Go Back

ChanBaek

Romance, Hurt/Comfort

Rated T to M

Warn; Genderswitch

Fic Idea? Own;) copast? Brani sama karma nantinya?

Ga usah baca kalo ga suka, yang suka monggo silahkan dibaca.

Typo everywhere, Sorry~

.

.

.

.

Biru laut menjadi dasar warna kamar berukuran tak seberapa tersebut, tetapi bisa menjadi sebuah ketenangan ketika masuk ke dalamnya. Arona manis menguar, padahal kamar itu hanya ditempati oleh seorang anak kecil yang tampan.

"Apa sudah siap?" Suara lembut menyapa kamar anak tersebut.

"Ne." Dengan semangat mengangguk, menjawab pertanyaan ibunya.

Baekhyun berlutut di depan anaknya yang tampan, satu hal yang ia syukuri dan tidak akan pernah ia sesali adalah melahirkan anaknya serta membesarkannya hingga saat ini.

"Anak ibu memang sangat tampan."

Baekhyun merapihkan sedikit dasi kupu-kupu yang bertengger manis dibagian kerah Joochan.

"Ayo kita berangkat!"

"Neeee."

.

.

.

.

Tiada hari berat yang tidak dilalui Baekhyun. Baginya semua hal berat ia lalui seakan tanpa batas bertubi menimpa dirinya. Namun, baginya itu semua bukanlah masalah besar. Ia punya tujuan untuk hidupnya, anaknya. Ya, bahkan alasan untuk hidup di dunia ini karena anaknya.

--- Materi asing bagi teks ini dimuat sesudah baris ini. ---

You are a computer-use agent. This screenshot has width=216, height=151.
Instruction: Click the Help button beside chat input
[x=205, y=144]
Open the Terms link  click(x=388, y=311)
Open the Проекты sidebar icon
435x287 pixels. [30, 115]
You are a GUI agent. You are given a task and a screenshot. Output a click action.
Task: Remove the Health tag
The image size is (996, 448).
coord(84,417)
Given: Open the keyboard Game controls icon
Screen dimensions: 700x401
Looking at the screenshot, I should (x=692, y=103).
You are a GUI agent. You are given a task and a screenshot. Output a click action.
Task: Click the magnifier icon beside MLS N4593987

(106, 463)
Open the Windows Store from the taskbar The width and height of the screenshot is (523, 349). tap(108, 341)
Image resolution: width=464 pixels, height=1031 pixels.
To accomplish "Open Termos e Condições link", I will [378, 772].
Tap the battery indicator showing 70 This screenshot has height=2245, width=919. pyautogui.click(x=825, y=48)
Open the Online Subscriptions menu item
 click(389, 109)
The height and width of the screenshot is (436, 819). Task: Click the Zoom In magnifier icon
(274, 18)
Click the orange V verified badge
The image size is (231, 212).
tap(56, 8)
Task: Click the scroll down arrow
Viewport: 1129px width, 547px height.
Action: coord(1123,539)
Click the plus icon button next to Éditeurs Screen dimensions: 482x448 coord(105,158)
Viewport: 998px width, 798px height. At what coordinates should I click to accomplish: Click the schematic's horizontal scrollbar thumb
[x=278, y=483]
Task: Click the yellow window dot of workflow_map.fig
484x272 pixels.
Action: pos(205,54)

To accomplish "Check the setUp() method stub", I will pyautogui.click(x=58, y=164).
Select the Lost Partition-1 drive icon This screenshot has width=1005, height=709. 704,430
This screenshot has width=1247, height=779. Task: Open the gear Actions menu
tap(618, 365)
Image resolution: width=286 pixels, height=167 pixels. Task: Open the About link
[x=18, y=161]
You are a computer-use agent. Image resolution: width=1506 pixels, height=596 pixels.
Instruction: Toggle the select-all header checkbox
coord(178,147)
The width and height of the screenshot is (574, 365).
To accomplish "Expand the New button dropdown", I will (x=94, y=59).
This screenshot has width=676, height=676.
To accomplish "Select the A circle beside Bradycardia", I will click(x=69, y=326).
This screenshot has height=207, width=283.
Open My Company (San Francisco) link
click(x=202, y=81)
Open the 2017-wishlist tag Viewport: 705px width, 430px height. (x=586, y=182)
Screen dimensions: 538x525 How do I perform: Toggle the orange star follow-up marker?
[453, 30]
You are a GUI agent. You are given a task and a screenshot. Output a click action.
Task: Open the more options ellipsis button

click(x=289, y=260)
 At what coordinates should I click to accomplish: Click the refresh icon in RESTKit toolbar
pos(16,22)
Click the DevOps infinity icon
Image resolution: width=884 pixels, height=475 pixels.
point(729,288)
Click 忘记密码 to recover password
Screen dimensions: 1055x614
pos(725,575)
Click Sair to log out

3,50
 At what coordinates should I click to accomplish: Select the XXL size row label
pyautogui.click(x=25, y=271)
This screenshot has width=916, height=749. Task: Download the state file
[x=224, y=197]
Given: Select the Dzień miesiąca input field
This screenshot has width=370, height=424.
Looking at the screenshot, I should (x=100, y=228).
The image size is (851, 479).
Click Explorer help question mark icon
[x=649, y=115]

Meskipun harus diberi cobaan seperti tidak ada upah gaji untuk membayar tetes keringat yang sudah ia kerahkan, yang nantinya akan membuatnya 'dengan apa ia membeli makanan enak untuk anaknya'.

"Baekhyun?"

Merasa dipanggil, Baekhyun pun mendongakkan kepalanya dan segala yang ada dipikirannya hilang bagaikan asap yang tak terlihat. Baekhyun tertawa canggung ketika guru cantik tersebut memergokinya tengah melamun disaat kata senja pun masih jauh untuk hari ini.

"Luhan eonnie!" Sapanya riang.

"Kau tidak kerja? Kenapa masih disini?" Tanyanya penasaran.

"Aku izin tidak masuk, hari ini Joochan berulang tahun dan aku ingin seharian penuh bersama anakku." Jelas Baekhyun, tersenyum tulus membayangkan hari ini sangat menyenangkan jikalau dilewati bersama Joochan, tetapi itu tentu setiap harinya. Hanya saja, Baekhyun merasa sangat senang hari ini.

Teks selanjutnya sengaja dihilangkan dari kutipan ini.